Annotation and GRN Gene Curation
Genome annotation was performed using the BRAKER3 pipeline (Gabriel et al. 2024). A repeat library was generated with RepeatModeler (Smit and Hubley 2008). The repeat families were compared to known echinoderm protein-coding gene models using BLAST and any repeat with a significant hit (e < 5e−5) was removed. The resulting repeat library was used to identify and mask repeats using RepeatMasker prior to annotation (Smit et al. 2013). BRAKER was run using protein models from S. purpuratus (available on echinobase https://download.xenbase.org/echinobase/Genomics/Spur5.0/sp5_0_GCF.gff3.gz; last accessed 2/15/24), L. variegatus (available from echinobase https://download.xenbase.org/echinobase/Genomics/Lvar3.0/Lvar3_0_GCF_proteins.fa.gz; last accessed 2/15/24), and L. pictus (available from echinobase https://download.xenbase.org/echinobase/Genomics/Lpic2.1/Lpic2_1_GCF_proteins.fa.gz; last accessed 2/15/24) along with publicly available transcriptomic data on NCBI sequencing read archive (BioProject numbers PRJNA376030, PRJNA252503, and PRJEB33967) and in-house RNA-seq data set spanning embryogenesis (see RNA-seq section). The gene models were analyzed for “completeness” with BUSCO version 4 using the metazoan gene set (Simão et al. 2015). GRN gene curation was first carried out by curating a list of GRN genes (supplementary file S1, Supplementary Material online).
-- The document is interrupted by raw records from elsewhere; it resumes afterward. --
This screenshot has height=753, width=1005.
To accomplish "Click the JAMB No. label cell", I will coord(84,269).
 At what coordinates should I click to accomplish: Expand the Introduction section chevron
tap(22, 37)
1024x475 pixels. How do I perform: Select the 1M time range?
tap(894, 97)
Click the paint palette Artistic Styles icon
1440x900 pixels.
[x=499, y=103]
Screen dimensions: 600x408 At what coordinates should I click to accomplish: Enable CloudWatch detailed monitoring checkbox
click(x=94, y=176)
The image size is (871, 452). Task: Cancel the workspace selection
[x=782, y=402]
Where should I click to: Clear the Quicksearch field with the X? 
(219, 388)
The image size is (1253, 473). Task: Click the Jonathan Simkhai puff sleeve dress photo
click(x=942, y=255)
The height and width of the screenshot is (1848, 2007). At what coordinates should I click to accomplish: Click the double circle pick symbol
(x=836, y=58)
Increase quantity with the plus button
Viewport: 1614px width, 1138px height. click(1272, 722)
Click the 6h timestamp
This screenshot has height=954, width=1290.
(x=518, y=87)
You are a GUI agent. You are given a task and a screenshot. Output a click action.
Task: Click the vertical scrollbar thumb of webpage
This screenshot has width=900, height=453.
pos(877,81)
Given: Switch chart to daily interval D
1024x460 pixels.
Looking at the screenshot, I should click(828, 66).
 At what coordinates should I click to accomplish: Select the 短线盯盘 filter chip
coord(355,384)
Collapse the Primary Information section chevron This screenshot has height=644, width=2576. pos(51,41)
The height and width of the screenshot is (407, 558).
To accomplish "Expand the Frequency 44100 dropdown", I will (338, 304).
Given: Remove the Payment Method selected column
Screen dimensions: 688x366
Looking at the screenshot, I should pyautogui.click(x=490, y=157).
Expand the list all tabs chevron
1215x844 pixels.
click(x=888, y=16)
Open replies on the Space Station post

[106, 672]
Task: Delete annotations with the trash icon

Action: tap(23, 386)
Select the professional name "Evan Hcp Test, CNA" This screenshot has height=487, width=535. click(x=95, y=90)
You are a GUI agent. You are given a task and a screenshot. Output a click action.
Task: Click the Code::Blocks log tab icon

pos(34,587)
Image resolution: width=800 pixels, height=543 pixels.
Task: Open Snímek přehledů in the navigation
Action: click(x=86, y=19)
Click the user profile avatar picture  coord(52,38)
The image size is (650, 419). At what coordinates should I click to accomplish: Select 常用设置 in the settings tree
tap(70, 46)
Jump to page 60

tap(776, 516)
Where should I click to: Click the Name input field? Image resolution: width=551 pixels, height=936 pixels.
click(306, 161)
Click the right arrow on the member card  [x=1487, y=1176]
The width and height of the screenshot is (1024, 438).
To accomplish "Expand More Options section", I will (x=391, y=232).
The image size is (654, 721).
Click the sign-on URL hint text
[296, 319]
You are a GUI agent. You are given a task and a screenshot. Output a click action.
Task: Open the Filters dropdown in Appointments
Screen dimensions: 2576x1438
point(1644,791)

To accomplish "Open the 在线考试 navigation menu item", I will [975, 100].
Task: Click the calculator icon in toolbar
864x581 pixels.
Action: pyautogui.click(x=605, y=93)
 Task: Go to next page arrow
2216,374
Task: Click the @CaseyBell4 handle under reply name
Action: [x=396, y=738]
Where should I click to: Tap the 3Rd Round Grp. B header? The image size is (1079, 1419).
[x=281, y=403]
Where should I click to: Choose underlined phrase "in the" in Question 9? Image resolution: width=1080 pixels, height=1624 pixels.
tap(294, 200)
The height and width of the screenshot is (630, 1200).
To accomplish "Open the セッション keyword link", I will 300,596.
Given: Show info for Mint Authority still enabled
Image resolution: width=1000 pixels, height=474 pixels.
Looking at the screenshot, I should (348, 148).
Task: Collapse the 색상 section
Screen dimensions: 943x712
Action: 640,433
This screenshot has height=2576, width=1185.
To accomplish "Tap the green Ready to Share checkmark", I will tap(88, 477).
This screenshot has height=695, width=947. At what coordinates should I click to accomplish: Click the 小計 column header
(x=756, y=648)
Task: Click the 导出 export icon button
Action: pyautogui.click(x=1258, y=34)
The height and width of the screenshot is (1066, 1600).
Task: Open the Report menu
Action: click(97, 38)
Then, orthofinder2 (Emms and Kelly 2019) was used to identify orthologs between S. neumayeri, L. variegatus, S. purpuratus, and recently published genome annotation for P. lividus (Emms and Kelly 2019; Marlétaz et al. 2023).
Synteny Analyses
The alignment and resulting dotplot of the S. neumayeri and P. lividus genomes were performed using D-Genies with default parameters (Cabanettes and Klopp 2018). In that analysis, the largest 20 S. neumayeri scaffolds and 19 largest P. lividus scaffolds were included as these are putative chromosomes. Synteny analysis was performed using GENESPACE (Lovell et al. 2022). Gene models for S. purpuratus, L. variegatus, and P. lividus were downloaded from NCBI (Spur 5.0, Lvar 3.0) and from the analysis by Marlétaz et al. (2023), respectively. Genome annotation files were converted to bed files using a custom script, and GENESPACE was run using default parameters.
Supplementary Material
Supplementary material is available at Genome Biology and Evolution online.
Acknowledgments
This work was supported by National Science Foundation grants OPP-1916661, OPP-1916665, OPP-2225144, OPP-2038088, and OPP-2038149. The ship, Antarctic support, and scientific crews of RVIB Nathaniel B. Palmer (cruise NBP 20-10) were invaluable in assisting field work. The authors thank Lauren Baena for her assistance in data curation.
Author Contributions
K.M.H. conceived the study. K.M.H., C.K., and A.R.M. collected the tissue samples and performed the DNA extraction. D.S.W. assembled the genome. J.F.W. and K.T.D. performed the analyses and genome annotation. K.M.H., A.R.M., J.F.W., R.C.R., and J.F., provided the funding. J.F.W., K.M.H., and K.B. wrote the manuscript.
Data Availability
The genome assembly and annotation have been uploaded to Mendeley Data and can be accessed at https://data.mendeley.com/datasets/byjrp4xns7/2. The genome and raw reads were deposited to the Sequence Read Archive (SRA) at the National Center for Biotechnology Information at the National Institutes of Health (Bio Project number = PRJNA1160214).